§ Extracted text:
= Beginning of Section =

European countries ‘paying a high price’ for coming out of lockdowns too quickly, EU’s top COVID adviser says
Peter Piot warns public health must be ‘fixed’ before economies fully restart
Europe has been badly hit in second wave of pandemic, with infections and deaths rapidly increasing
A top EU coronavirus adviser has said Europe is now “paying a high price” after coming out of lockdown too quickly.
Peter Piot, a renowned virologist who is the special COVID-19 adviser to European Commission president Ursula von der Leyen, said too many measures were relaxed after the first wave of the pandemic.
Infections on the continent are once again increasing rapidly in the second wave, with a number of countries having posted record daily case numbers this month.
Meanwhile, the World Health Organization (WHO) said on Tuesday that Europe’s daily COVID death toll had risen by nearly 40% compared with the previous week.
At a European Commission press conference on Wednesday addressing the EU’s response to COVID, Piot said: “The resurgence that we are seeing now, after the initial successes over the summer, shows how fragile these gains are.
“We kind of relaxed too much the measures of our behaviour and we are paying a high price.”
Citing recent Financial Times analysis suggesting countries with the highest COVID mortality rates have also suffered the worst economic damage, he said: “It’s not about public health versus the economy.
“We really need to fix the health issue in order to make sure the economy can restart, and can thrive.”
He said that “involving people” when introducing restrictions is “really key” in the long term to avoiding “COVID fatigue”.
Piot’s warning about public health and the economy reflects the dilemma facing Boris Johnson in the UK, where daily COVID deaths reached a five-month high on Tuesday.
Johnson has been facing pressure from scientific advisers for tougher COVID restrictions – at the same time as Tory MPs have demanded to know how lockdowns will be eased.
Earlier this week, the prime minister was warned by a group of more than 50 backbenchers representing northern constituencies that the pandemic is threatening his election pledge to “level up” the country, as they called for a “roadmap out of lockdown”.
But Prof Wendy Barclay, a member of the Scientific Advisory Group for Emergencies (Sage), warned that nothing short of the full lockdown seen in March has managed to control the virus.
Meanwhile, fellow Sage member Sir Mark Walport said on Wednesday that the prospect of 25,000 COVID patients in UK hospitals by the end of November is “not unrealistic” given the current number of daily infections. As of Tuesday, there were 9,199 people in hospital with COVID.

= End of Section =

Saved data entries:
= Beginning of Section =

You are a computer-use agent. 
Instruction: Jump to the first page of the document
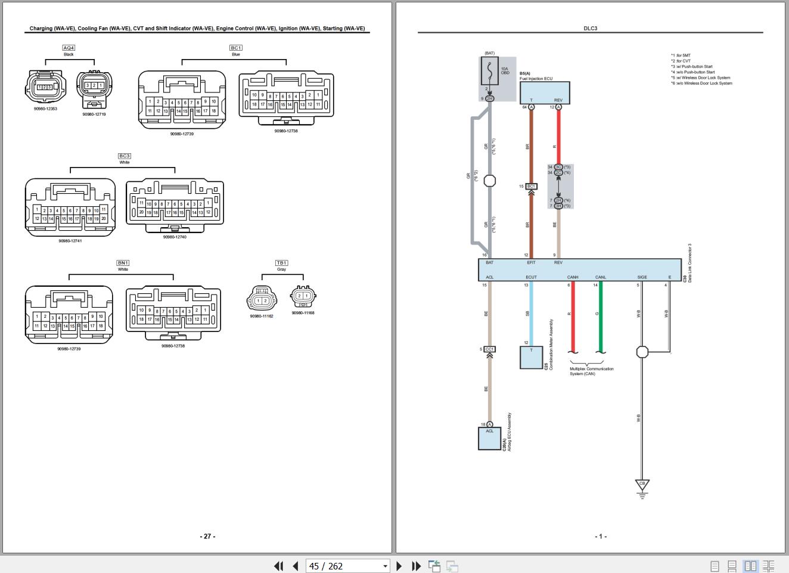(279, 566)
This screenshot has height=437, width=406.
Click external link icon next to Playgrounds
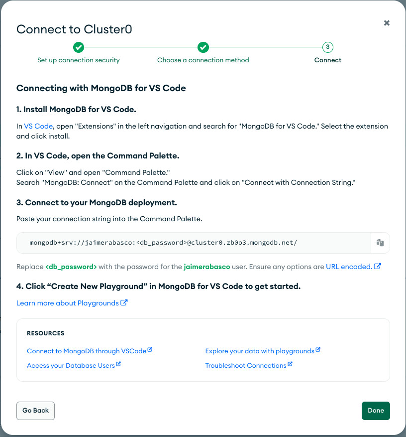tap(124, 302)
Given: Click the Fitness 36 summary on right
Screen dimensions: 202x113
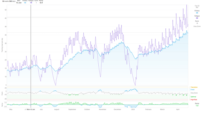Looking at the screenshot, I should click(197, 12).
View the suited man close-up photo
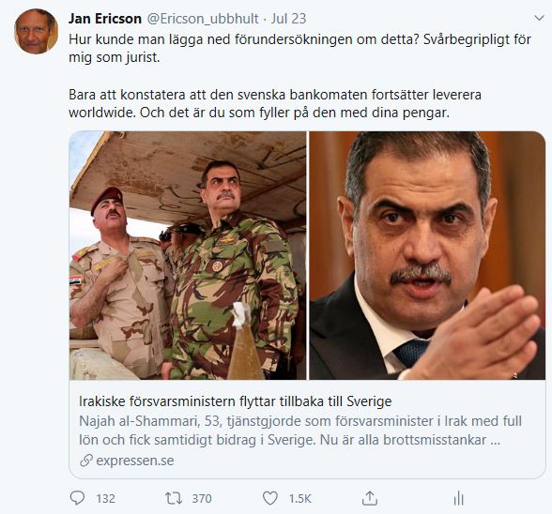552x514 pixels. coord(427,255)
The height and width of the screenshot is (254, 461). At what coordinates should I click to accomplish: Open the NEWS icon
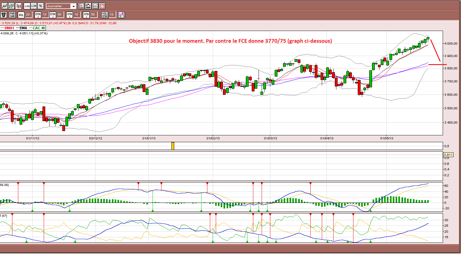(102, 6)
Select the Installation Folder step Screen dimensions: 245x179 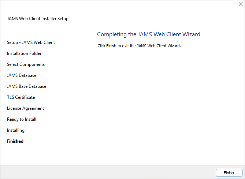pos(24,53)
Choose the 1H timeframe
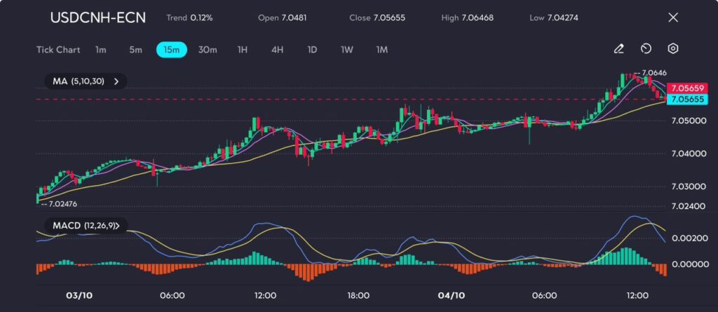The height and width of the screenshot is (312, 718). (243, 50)
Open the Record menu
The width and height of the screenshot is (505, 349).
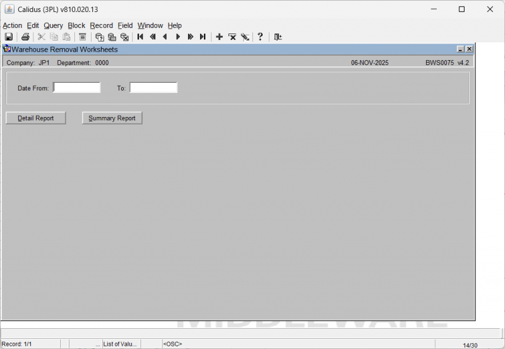point(101,25)
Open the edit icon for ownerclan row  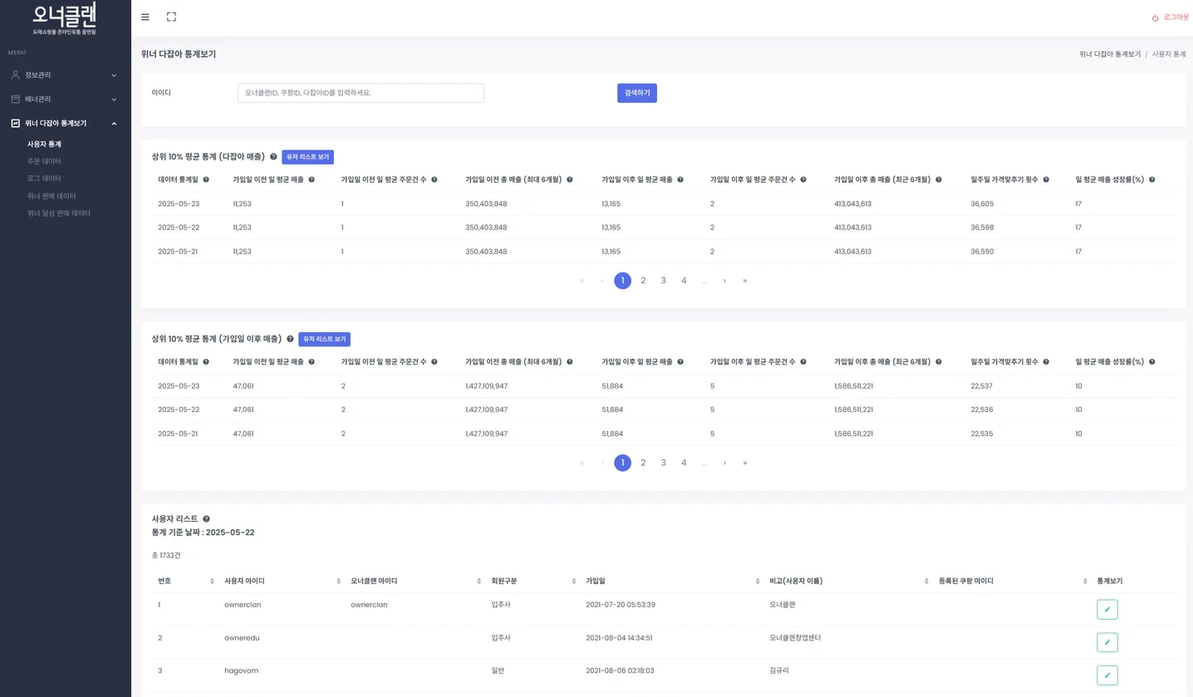point(1107,610)
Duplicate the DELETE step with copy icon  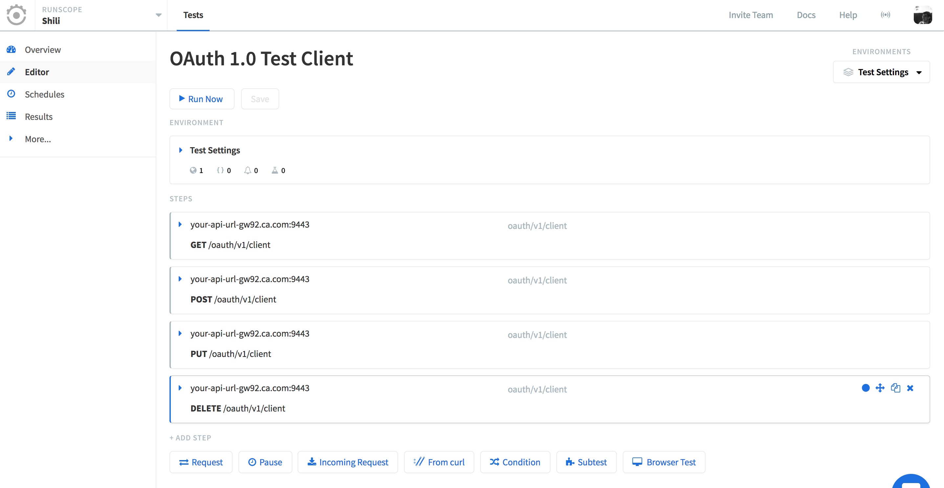tap(895, 388)
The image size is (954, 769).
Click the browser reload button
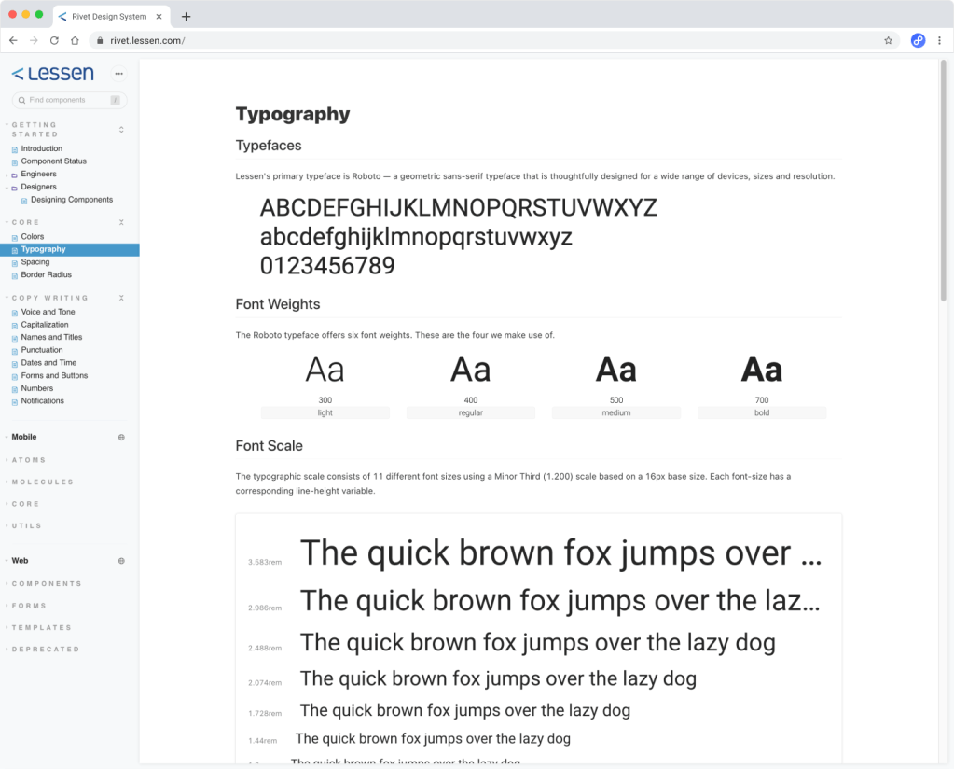click(54, 40)

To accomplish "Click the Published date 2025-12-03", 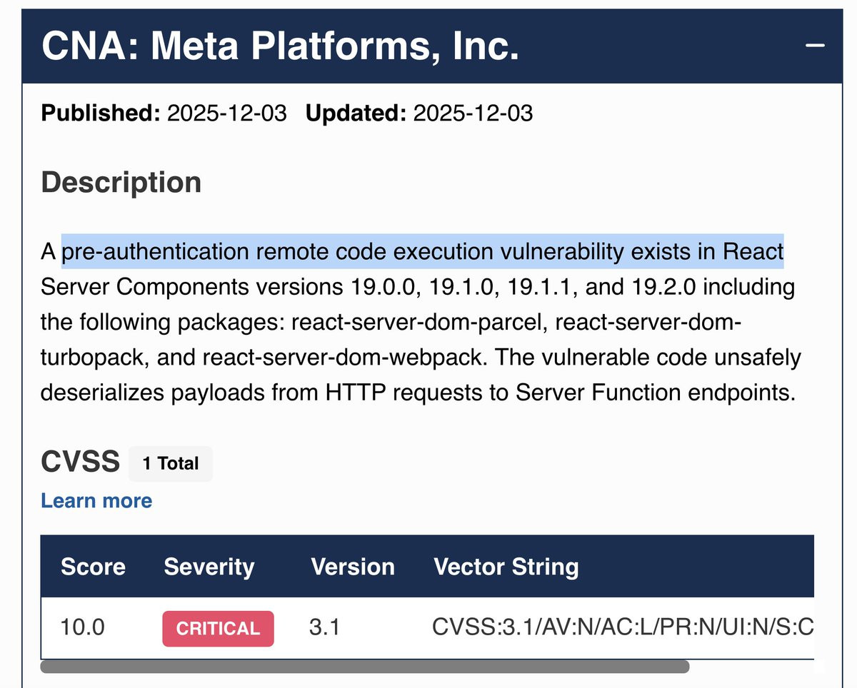I will [x=226, y=113].
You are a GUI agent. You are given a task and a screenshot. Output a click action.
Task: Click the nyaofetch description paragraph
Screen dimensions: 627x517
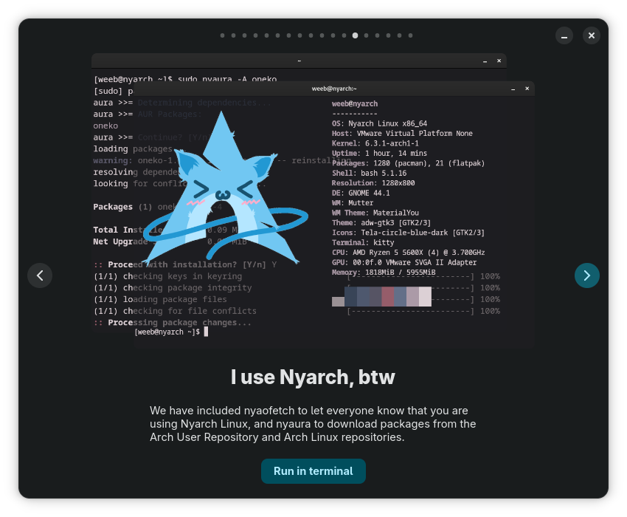click(x=313, y=424)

= End of Section =

§ Instructions for the task:
Answer these questions from the article on Peter Piot's COVID warning:
(a) Piot is the special COVID-19 adviser to whom?
(b) According to the World Health Organization, by how much had Europe's daily COVID death toll risen compared with the previous week?
(c) As of Tuesday, how many people were in UK hospitals with COVID?

§ Result:
(a) European Commission president Ursula von der Leyen
(b) Nearly 40%
(c) 9,199